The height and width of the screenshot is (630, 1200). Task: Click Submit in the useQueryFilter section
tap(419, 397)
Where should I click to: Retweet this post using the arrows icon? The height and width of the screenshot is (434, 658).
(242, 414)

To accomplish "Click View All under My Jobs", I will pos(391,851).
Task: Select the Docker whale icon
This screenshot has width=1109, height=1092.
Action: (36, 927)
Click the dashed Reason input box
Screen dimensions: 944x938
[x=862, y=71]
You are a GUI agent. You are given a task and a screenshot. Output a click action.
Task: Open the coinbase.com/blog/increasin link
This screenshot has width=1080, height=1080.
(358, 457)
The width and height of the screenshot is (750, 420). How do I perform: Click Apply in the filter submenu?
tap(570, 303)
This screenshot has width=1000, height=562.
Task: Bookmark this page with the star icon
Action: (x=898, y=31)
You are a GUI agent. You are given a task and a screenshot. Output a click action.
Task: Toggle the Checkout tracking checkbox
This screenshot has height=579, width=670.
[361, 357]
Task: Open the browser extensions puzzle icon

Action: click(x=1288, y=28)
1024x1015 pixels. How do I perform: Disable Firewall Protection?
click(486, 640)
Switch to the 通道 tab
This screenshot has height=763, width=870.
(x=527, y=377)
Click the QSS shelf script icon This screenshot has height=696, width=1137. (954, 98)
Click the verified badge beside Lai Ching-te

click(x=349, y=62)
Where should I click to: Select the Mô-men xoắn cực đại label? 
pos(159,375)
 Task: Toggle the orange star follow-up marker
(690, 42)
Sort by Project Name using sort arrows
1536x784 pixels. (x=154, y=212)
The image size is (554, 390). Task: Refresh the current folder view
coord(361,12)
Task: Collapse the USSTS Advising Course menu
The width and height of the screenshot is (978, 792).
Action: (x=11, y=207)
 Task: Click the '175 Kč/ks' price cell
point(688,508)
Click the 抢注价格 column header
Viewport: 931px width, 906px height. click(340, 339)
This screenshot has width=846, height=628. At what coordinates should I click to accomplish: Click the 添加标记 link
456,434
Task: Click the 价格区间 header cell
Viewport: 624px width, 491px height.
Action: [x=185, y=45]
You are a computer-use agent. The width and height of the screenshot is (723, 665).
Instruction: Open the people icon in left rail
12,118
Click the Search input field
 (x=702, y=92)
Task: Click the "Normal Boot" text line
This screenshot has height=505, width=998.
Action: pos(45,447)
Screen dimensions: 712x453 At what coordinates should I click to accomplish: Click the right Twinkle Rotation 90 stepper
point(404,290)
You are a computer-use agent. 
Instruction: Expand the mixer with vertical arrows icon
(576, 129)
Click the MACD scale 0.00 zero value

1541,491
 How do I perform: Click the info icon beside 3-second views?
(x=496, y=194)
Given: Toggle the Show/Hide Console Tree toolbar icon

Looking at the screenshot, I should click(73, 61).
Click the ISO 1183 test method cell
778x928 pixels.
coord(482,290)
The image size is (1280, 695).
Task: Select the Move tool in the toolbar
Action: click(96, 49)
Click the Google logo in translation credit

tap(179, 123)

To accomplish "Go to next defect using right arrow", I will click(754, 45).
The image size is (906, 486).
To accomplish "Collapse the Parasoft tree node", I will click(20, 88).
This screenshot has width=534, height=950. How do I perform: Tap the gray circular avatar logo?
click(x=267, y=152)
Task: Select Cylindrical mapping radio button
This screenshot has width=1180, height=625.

◆ **WORK TO COMPLETE**:
Examine the listing above and state the number of lines that contain the word "will", with no further remarks.

◆ **ANSWER BELOW**:
3